De naam komt van het Hebreeuwsche Boschem, dat geur en in ’t algemeen specerij beteekent; van daar (Ex. 30 : 23) de algemeene naam voor de bestanddeelen, die voor de zalfolie gebezigd werden, waarbij ook zinnamet en kalmus, in den Hebreeuwschen tekst: kruidnagelen, zoo ook in het Hooglied (4 :14, 16; 4 :1; 6 : 1), waar het een beeld is van den geestelijken geur in het Eden Gods. Deze naam werd door Grieken en Romeinen en in de Luthersche vertaling overgebracht op het uit den balsemstruik vloeiende hars, Hebreeuwsch zeri, d. i. het druppelende.
De balsemstruik is een kleine heester of boompje met breedgetakte twijgen, drievoudige bladen, witte viervoudige bloesems, en bessen van de grootte eener erwt.Uit de grauwe gladde bast vloeit vanzelf of door insnijdingen het kostbare balsemhars, een dunne, lichtgele als rosmarijn en citroen ruikende, bitter smakende vloeistof, een in het Oosten zeer vaak gebruikt geneesmiddel, voor wonden, slangenbeten, schorpioensteken, ook inwendig voor rotkoorts, pest en andere ziekten. Naar Europa komt slechts een mindere soort van balsem, die uit de twijgen gekookt wordt en vervalscht is. Jer. 8 : 22, 46 : 11, 51 : 8 beteekent hij het geneesmiddel tegen het verderf door de Chaldeeën over het rijk van Juda gebracht. Gen. 37 : 25 wordt hij onder de handelsartikelen der Ismaëlietische kooplieden en 43 : 11 onder de geschenken van Jozef aan Jacob gevonden. Vooral was Gilead en later de landstreek rondom Jericho rijk aan balsemstruiken. Volgens Josefus heeft de koningin van Scheba de eerste balsemplant uit Arabië aan Salomo ten geschenke gezonden, van wien naderhand de vermenigvuldiging uitging.

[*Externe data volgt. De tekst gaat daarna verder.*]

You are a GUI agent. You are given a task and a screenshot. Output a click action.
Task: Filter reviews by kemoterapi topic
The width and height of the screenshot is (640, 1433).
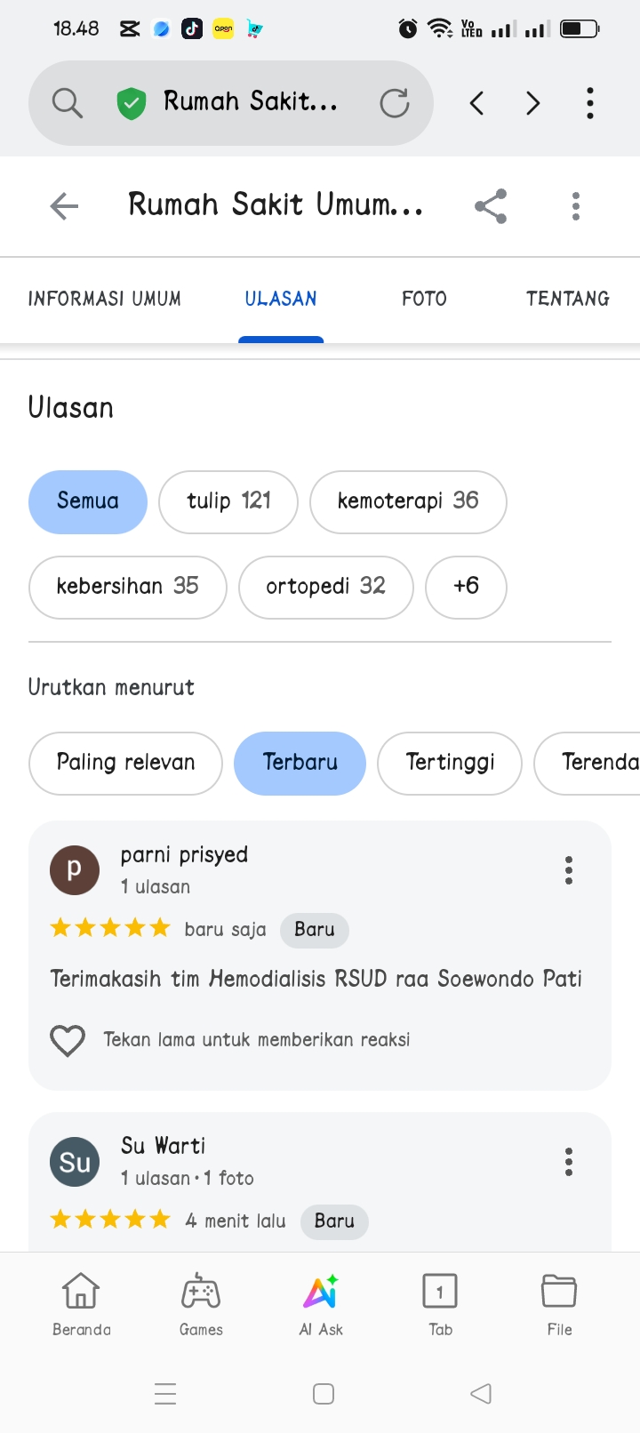tap(408, 501)
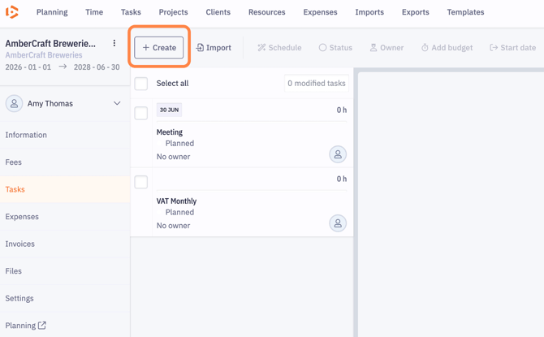Check the Select all checkbox
The width and height of the screenshot is (544, 337).
[141, 84]
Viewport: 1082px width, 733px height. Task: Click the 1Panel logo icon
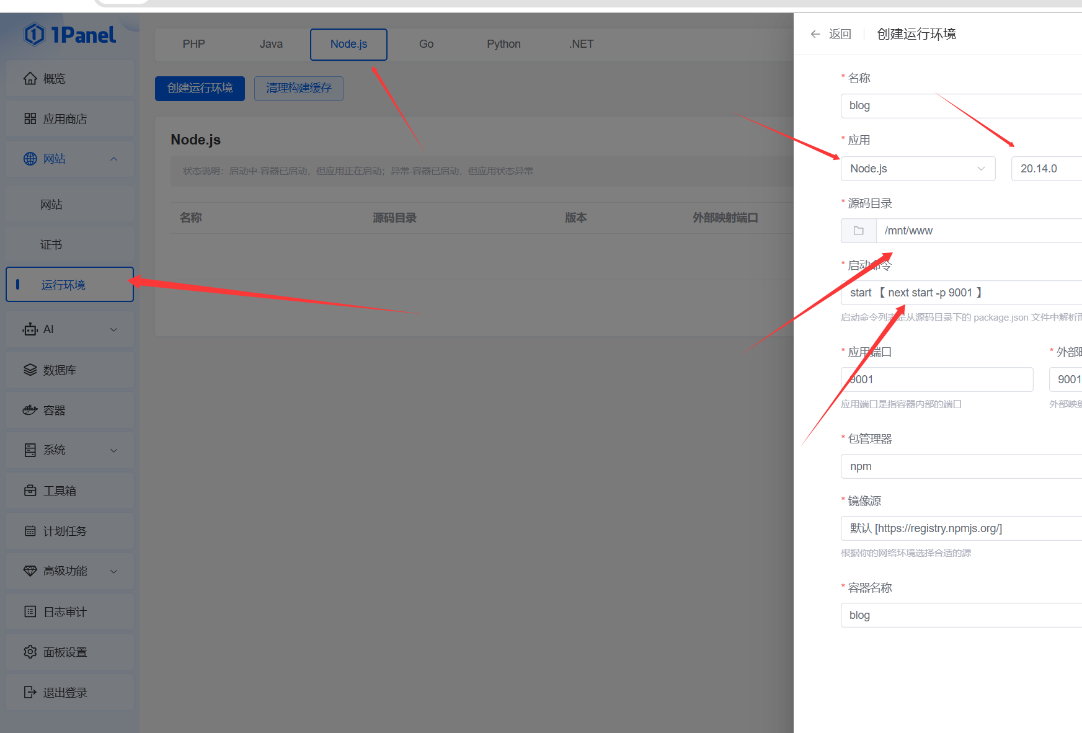(x=35, y=35)
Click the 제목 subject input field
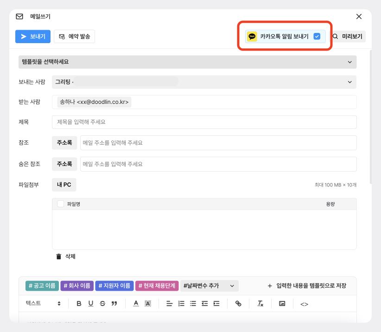 [x=204, y=122]
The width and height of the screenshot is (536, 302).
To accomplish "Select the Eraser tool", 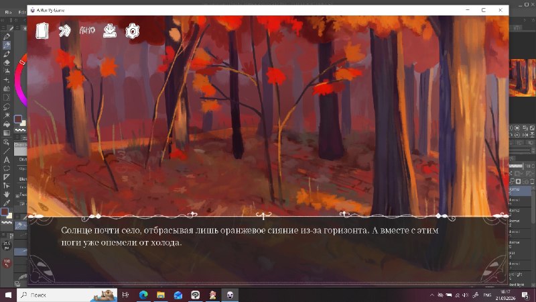I will coord(7,62).
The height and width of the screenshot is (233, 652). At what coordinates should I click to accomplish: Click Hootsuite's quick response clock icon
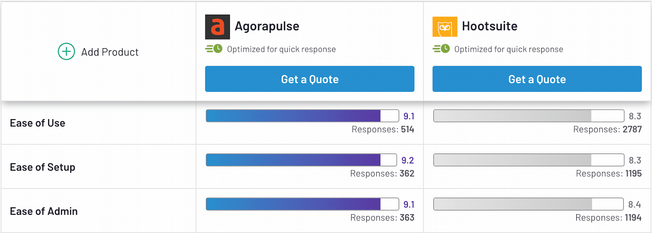441,49
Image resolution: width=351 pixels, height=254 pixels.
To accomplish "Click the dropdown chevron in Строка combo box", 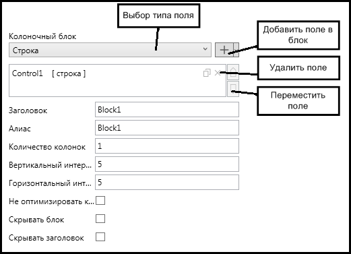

Dit is fantasie, maar wel is het waar, dat de balsemstruik uit Arabië afkomstig is. Verschillende Heidensche schrijvers deelen mede, dat de Romeinen, na de onderwerping van Juda, de struik bij Jericho als een bijzonder eigendom lieten bewerken, omdat de balsem veel waarde had.